- [Job]:
Transcribe the following lines exactly as they appear.

- [Material shown]:
——————

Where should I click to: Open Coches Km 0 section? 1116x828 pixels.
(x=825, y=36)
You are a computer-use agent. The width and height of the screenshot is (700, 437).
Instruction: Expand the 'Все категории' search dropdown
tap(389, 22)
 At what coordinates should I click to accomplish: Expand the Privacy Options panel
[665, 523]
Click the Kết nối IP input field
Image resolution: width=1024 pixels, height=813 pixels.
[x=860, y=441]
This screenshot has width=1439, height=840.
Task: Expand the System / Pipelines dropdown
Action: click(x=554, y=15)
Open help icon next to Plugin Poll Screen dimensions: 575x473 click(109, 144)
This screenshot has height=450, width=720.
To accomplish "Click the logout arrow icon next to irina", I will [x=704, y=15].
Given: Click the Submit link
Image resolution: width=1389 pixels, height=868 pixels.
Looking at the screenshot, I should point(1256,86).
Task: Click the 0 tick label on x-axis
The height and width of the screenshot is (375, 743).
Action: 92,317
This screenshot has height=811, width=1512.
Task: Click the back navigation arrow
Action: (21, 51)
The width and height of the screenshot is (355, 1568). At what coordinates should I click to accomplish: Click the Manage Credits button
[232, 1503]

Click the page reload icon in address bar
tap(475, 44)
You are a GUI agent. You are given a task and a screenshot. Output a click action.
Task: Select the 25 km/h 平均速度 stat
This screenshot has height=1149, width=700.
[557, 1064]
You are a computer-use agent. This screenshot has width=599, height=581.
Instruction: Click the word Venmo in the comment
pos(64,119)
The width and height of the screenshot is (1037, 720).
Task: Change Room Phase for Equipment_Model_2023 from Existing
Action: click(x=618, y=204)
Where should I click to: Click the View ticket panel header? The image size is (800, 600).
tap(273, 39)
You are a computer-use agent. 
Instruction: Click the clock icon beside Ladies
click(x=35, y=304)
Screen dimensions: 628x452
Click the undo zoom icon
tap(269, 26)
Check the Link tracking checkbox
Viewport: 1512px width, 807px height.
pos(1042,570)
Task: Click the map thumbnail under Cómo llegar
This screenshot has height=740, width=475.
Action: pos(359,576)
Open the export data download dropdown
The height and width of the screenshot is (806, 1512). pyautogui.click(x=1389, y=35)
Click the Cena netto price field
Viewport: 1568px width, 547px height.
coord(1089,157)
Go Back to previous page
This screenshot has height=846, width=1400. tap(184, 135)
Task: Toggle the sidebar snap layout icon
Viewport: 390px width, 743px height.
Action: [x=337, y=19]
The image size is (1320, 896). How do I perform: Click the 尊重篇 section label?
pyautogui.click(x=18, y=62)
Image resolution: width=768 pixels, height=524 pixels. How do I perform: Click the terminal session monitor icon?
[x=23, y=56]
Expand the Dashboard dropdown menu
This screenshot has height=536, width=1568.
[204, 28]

——————

- [Reply]:
Where should I click to: Open Coches Km 0 section? 1116x828 pixels.
(x=825, y=36)
You are a computer-use agent. The width and height of the screenshot is (700, 437).
Instruction: Expand the 'Все категории' search dropdown
tap(389, 22)
 At what coordinates should I click to accomplish: Expand the Privacy Options panel
[665, 523]
Click the Kết nối IP input field
Image resolution: width=1024 pixels, height=813 pixels.
[x=860, y=441]
This screenshot has width=1439, height=840.
Task: Expand the System / Pipelines dropdown
Action: click(x=554, y=15)
Open help icon next to Plugin Poll Screen dimensions: 575x473 click(109, 144)
This screenshot has height=450, width=720.
To accomplish "Click the logout arrow icon next to irina", I will [x=704, y=15].
Given: Click the Submit link
Image resolution: width=1389 pixels, height=868 pixels.
Looking at the screenshot, I should point(1256,86).
Task: Click the 0 tick label on x-axis
The height and width of the screenshot is (375, 743).
Action: 92,317
This screenshot has height=811, width=1512.
Task: Click the back navigation arrow
Action: (21, 51)
The width and height of the screenshot is (355, 1568). At what coordinates should I click to accomplish: Click the Manage Credits button
[232, 1503]

Click the page reload icon in address bar
tap(475, 44)
You are a GUI agent. You are given a task and a screenshot. Output a click action.
Task: Select the 25 km/h 平均速度 stat
This screenshot has height=1149, width=700.
[557, 1064]
You are a computer-use agent. This screenshot has width=599, height=581.
Instruction: Click the word Venmo in the comment
pos(64,119)
The width and height of the screenshot is (1037, 720).
Task: Change Room Phase for Equipment_Model_2023 from Existing
Action: click(x=618, y=204)
Where should I click to: Click the View ticket panel header? The image size is (800, 600).
tap(273, 39)
You are a computer-use agent. 
Instruction: Click the clock icon beside Ladies
click(x=35, y=304)
Screen dimensions: 628x452
Click the undo zoom icon
tap(269, 26)
Check the Link tracking checkbox
Viewport: 1512px width, 807px height.
pos(1042,570)
Task: Click the map thumbnail under Cómo llegar
This screenshot has height=740, width=475.
Action: pos(359,576)
Open the export data download dropdown
The height and width of the screenshot is (806, 1512). pyautogui.click(x=1389, y=35)
Click the Cena netto price field
Viewport: 1568px width, 547px height.
coord(1089,157)
Go Back to previous page
This screenshot has height=846, width=1400. tap(184, 135)
Task: Toggle the sidebar snap layout icon
Viewport: 390px width, 743px height.
Action: [x=337, y=19]
The image size is (1320, 896). How do I perform: Click the 尊重篇 section label?
pyautogui.click(x=18, y=62)
Image resolution: width=768 pixels, height=524 pixels. How do I perform: Click the terminal session monitor icon?
[x=23, y=56]
Expand the Dashboard dropdown menu
This screenshot has height=536, width=1568.
[204, 28]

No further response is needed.